WHAT TO WORK ON: In the data listing below, substitute "Bethany" for every occurrence of "Sterling" across all the records. Leave everything else unchanged.

[Data listing]
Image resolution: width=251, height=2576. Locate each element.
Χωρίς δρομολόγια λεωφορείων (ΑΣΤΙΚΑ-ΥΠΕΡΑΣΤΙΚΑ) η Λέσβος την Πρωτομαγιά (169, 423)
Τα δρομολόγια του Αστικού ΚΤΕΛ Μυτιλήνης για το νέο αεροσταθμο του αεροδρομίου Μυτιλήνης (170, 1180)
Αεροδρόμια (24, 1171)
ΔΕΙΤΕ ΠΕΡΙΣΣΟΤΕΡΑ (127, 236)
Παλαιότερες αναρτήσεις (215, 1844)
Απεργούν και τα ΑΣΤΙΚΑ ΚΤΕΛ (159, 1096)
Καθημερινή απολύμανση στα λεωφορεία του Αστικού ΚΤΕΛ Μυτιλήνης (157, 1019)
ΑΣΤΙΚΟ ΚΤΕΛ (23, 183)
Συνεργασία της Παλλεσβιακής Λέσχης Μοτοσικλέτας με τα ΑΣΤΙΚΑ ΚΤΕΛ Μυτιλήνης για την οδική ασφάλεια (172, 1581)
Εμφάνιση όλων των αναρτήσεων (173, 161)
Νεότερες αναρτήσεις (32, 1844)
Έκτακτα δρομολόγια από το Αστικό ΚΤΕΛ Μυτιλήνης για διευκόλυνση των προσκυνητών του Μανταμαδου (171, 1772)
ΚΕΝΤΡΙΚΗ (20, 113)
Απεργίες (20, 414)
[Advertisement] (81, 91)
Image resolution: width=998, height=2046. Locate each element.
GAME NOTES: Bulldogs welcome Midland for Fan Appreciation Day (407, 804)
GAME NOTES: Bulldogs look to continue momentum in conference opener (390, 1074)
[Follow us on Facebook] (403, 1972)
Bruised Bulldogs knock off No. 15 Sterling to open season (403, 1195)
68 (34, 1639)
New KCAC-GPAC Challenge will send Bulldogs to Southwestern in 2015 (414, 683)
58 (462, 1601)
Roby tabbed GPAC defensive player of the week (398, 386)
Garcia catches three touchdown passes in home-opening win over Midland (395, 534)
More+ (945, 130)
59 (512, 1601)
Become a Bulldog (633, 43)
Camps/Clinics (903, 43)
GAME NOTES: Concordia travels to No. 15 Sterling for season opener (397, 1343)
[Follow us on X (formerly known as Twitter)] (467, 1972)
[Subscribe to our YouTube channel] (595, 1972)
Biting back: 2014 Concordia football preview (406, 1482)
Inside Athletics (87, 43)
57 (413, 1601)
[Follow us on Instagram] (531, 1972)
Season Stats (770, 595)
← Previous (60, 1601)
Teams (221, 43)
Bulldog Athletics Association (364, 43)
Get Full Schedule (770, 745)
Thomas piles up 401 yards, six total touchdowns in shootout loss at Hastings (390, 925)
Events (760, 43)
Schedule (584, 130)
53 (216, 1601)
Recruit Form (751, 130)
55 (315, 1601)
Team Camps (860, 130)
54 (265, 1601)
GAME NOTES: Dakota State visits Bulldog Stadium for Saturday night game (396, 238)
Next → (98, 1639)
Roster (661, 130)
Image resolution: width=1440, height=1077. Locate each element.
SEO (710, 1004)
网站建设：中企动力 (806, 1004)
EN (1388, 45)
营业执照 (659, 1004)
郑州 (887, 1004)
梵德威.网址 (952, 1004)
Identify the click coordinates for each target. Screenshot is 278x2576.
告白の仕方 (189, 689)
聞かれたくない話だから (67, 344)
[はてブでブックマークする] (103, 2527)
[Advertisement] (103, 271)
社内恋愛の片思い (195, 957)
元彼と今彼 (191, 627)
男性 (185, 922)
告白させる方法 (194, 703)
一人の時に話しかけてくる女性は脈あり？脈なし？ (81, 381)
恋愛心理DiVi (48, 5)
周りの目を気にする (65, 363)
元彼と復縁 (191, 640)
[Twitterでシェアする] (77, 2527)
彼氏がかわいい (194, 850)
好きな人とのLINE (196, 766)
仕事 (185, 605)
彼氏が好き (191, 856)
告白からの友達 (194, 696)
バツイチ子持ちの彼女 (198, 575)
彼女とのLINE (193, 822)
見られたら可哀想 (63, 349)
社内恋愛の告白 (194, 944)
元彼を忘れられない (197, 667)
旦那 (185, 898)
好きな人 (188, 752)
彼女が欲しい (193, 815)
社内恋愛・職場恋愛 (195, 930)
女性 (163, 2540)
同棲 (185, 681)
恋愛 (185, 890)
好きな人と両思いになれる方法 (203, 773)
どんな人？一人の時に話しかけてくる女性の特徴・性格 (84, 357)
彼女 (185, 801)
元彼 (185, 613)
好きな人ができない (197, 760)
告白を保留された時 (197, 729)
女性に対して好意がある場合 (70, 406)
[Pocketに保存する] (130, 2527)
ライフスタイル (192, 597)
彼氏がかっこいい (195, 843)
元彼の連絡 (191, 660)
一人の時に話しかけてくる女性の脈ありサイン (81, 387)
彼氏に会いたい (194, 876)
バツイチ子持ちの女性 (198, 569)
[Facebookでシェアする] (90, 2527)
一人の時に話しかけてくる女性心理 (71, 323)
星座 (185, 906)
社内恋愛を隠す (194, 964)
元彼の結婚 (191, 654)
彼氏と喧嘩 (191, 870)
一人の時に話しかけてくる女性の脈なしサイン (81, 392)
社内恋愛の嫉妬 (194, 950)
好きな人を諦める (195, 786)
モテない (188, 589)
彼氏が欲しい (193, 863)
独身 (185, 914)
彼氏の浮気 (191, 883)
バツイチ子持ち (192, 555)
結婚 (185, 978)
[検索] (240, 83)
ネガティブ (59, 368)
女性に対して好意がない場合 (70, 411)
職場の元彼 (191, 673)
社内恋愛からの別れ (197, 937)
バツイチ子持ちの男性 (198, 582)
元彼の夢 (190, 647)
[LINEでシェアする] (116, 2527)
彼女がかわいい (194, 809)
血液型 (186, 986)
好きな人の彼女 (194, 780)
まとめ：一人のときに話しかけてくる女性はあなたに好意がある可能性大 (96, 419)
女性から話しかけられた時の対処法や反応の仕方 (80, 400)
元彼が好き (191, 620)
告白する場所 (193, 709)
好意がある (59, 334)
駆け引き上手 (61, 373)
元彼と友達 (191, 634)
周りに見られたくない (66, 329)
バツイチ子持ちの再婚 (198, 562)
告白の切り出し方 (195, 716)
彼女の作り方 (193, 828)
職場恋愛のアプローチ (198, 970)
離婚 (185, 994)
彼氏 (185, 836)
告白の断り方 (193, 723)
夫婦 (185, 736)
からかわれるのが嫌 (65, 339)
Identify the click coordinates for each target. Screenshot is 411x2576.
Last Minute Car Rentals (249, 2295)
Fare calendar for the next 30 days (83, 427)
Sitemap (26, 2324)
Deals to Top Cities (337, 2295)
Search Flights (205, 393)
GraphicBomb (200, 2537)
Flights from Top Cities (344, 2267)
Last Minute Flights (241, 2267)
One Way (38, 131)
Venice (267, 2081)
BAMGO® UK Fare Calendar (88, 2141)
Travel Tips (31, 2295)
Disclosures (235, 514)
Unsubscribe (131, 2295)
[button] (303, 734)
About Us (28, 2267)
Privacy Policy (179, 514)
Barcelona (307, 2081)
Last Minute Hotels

RESULT FOR THIS EXERCISE:
Image resolution: width=251, height=2576. Locate each element.
Χωρίς δρομολόγια λεωφορείων (ΑΣΤΙΚΑ-ΥΠΕΡΑΣΤΙΚΑ) η Λέσβος την Πρωτομαγιά (169, 423)
Τα δρομολόγια του Αστικού ΚΤΕΛ Μυτιλήνης για το νέο αεροσταθμο του αεροδρομίου Μυτιλήνης (170, 1180)
Αεροδρόμια (24, 1171)
ΔΕΙΤΕ ΠΕΡΙΣΣΟΤΕΡΑ (127, 236)
Παλαιότερες αναρτήσεις (215, 1844)
Απεργούν και τα ΑΣΤΙΚΑ ΚΤΕΛ (159, 1096)
Καθημερινή απολύμανση στα λεωφορεία του Αστικού ΚΤΕΛ Μυτιλήνης (157, 1019)
ΑΣΤΙΚΟ ΚΤΕΛ (23, 183)
Συνεργασία της Παλλεσβιακής Λέσχης Μοτοσικλέτας με τα ΑΣΤΙΚΑ ΚΤΕΛ Μυτιλήνης για την οδική ασφάλεια (172, 1581)
Εμφάνιση όλων των αναρτήσεων (173, 161)
Νεότερες αναρτήσεις (32, 1844)
Έκτακτα δρομολόγια από το Αστικό ΚΤΕΛ Μυτιλήνης για διευκόλυνση των προσκυνητών του Μανταμαδου (171, 1772)
ΚΕΝΤΡΙΚΗ (20, 113)
Απεργίες (20, 414)
[Advertisement] (81, 91)
Image resolution: width=998, height=2046. Locate each element.
GAME NOTES: Bulldogs welcome Midland for Fan Appreciation Day (407, 804)
GAME NOTES: Bulldogs look to continue momentum in conference opener (390, 1074)
[Follow us on Facebook] (403, 1972)
Bruised Bulldogs knock off No. 15 Bethany to open season (403, 1195)
68 (34, 1639)
New KCAC-GPAC Challenge will send Bulldogs to Southwestern in 2015 (414, 683)
58 (462, 1601)
Roby tabbed GPAC defensive player of the week (398, 386)
Garcia catches three touchdown passes in home-opening win over Midland (395, 534)
More+ (945, 130)
59 (512, 1601)
Become a Bulldog (633, 43)
Camps/Clinics (903, 43)
GAME NOTES: Concordia travels to No. 15 Bethany for season opener (397, 1343)
[Follow us on X (formerly known as Twitter)] (467, 1972)
[Subscribe to our YouTube channel] (595, 1972)
Biting back: 2014 Concordia football preview (406, 1482)
Inside Athletics (87, 43)
57 (413, 1601)
[Follow us on Instagram] (531, 1972)
Season Stats (770, 595)
← Previous (60, 1601)
Teams (221, 43)
Bulldog Athletics Association (364, 43)
Get Full Schedule (770, 745)
Thomas piles up 401 yards, six total touchdowns in shootout loss at Hastings (390, 925)
Events (760, 43)
Schedule (584, 130)
53 (216, 1601)
Recruit Form (751, 130)
55 (315, 1601)
Team Camps (860, 130)
54 (265, 1601)
GAME NOTES: Dakota State visits Bulldog Stadium for Saturday night game (396, 238)
Next → (98, 1639)
Roster (661, 130)
Image resolution: width=1440, height=1077. Locate each element.
SEO (710, 1004)
网站建设：中企动力 (806, 1004)
EN (1388, 45)
营业执照 (659, 1004)
郑州 (887, 1004)
梵德威.网址 (952, 1004)
Identify the click coordinates for each target. Screenshot is 278x2576.
告白の仕方 (189, 689)
聞かれたくない話だから (67, 344)
[はてブでブックマークする] (103, 2527)
[Advertisement] (103, 271)
社内恋愛の片思い (195, 957)
元彼と今彼 (191, 627)
男性 (185, 922)
告白させる方法 (194, 703)
一人の時に話しかけてくる女性は脈あり？脈なし？ (81, 381)
恋愛心理DiVi (48, 5)
周りの目を気にする (65, 363)
元彼と復縁 (191, 640)
[Twitterでシェアする] (77, 2527)
彼氏がかわいい (194, 850)
好きな人とのLINE (196, 766)
仕事 (185, 605)
彼氏が好き (191, 856)
告白からの友達 (194, 696)
バツイチ子持ちの彼女 (198, 575)
彼女とのLINE (193, 822)
見られたら可哀想 (63, 349)
社内恋愛の告白 (194, 944)
元彼を忘れられない (197, 667)
旦那 (185, 898)
好きな人 (188, 752)
彼女が欲しい (193, 815)
社内恋愛・職場恋愛 (195, 930)
女性 (163, 2540)
同棲 (185, 681)
恋愛 (185, 890)
好きな人と両思いになれる方法 (203, 773)
どんな人？一人の時に話しかけてくる女性の特徴・性格 (84, 357)
彼女 (185, 801)
元彼 (185, 613)
好きな人ができない (197, 760)
告白を保留された時 (197, 729)
女性に対して好意がある場合 (70, 406)
[Pocketに保存する] (130, 2527)
ライフスタイル (192, 597)
彼氏がかっこいい (195, 843)
元彼の連絡 (191, 660)
一人の時に話しかけてくる女性の脈ありサイン (81, 387)
彼氏に会いたい (194, 876)
バツイチ子持ちの女性 (198, 569)
[Facebookでシェアする] (90, 2527)
一人の時に話しかけてくる女性心理 (71, 323)
星座 (185, 906)
社内恋愛を隠す (194, 964)
元彼の結婚 (191, 654)
彼氏と喧嘩 (191, 870)
一人の時に話しかけてくる女性の脈なしサイン (81, 392)
社内恋愛の嫉妬 (194, 950)
好きな人を諦める (195, 786)
モテない (188, 589)
彼氏が欲しい (193, 863)
独身 (185, 914)
彼氏の浮気 (191, 883)
バツイチ子持ち (192, 555)
結婚 (185, 978)
[検索] (240, 83)
ネガティブ (59, 368)
女性に対して好意がない場合 (70, 411)
職場の元彼 (191, 673)
社内恋愛からの別れ (197, 937)
バツイチ子持ちの男性 (198, 582)
元彼の夢 (190, 647)
[LINEでシェアする] (116, 2527)
彼女がかわいい (194, 809)
血液型 (186, 986)
好きな人の彼女 (194, 780)
まとめ：一人のときに話しかけてくる女性はあなたに好意がある可能性大 (96, 419)
女性から話しかけられた時の対処法や反応の仕方 (80, 400)
元彼が好き (191, 620)
告白する場所 (193, 709)
好意がある (59, 334)
駆け引き上手 (61, 373)
元彼と友達 (191, 634)
周りに見られたくない (66, 329)
バツイチ子持ちの再婚 (198, 562)
告白の切り出し方 (195, 716)
彼女の作り方 (193, 828)
職場恋愛のアプローチ (198, 970)
離婚 (185, 994)
彼氏 (185, 836)
告白の断り方 (193, 723)
夫婦 (185, 736)
からかわれるのが嫌 (65, 339)
Identify the click coordinates for each target. Screenshot is 411x2576.
Last Minute Car Rentals (249, 2295)
Fare calendar for the next 30 days (83, 427)
Sitemap (26, 2324)
Deals to Top Cities (337, 2295)
Search Flights (205, 393)
GraphicBomb (200, 2537)
Flights from Top Cities (344, 2267)
Last Minute Flights (241, 2267)
One Way (38, 131)
Venice (267, 2081)
BAMGO® UK Fare Calendar (88, 2141)
Travel Tips (31, 2295)
Disclosures (235, 514)
Unsubscribe (131, 2295)
[button] (303, 734)
About Us (28, 2267)
Privacy Policy (179, 514)
Barcelona (307, 2081)
Last Minute Hotels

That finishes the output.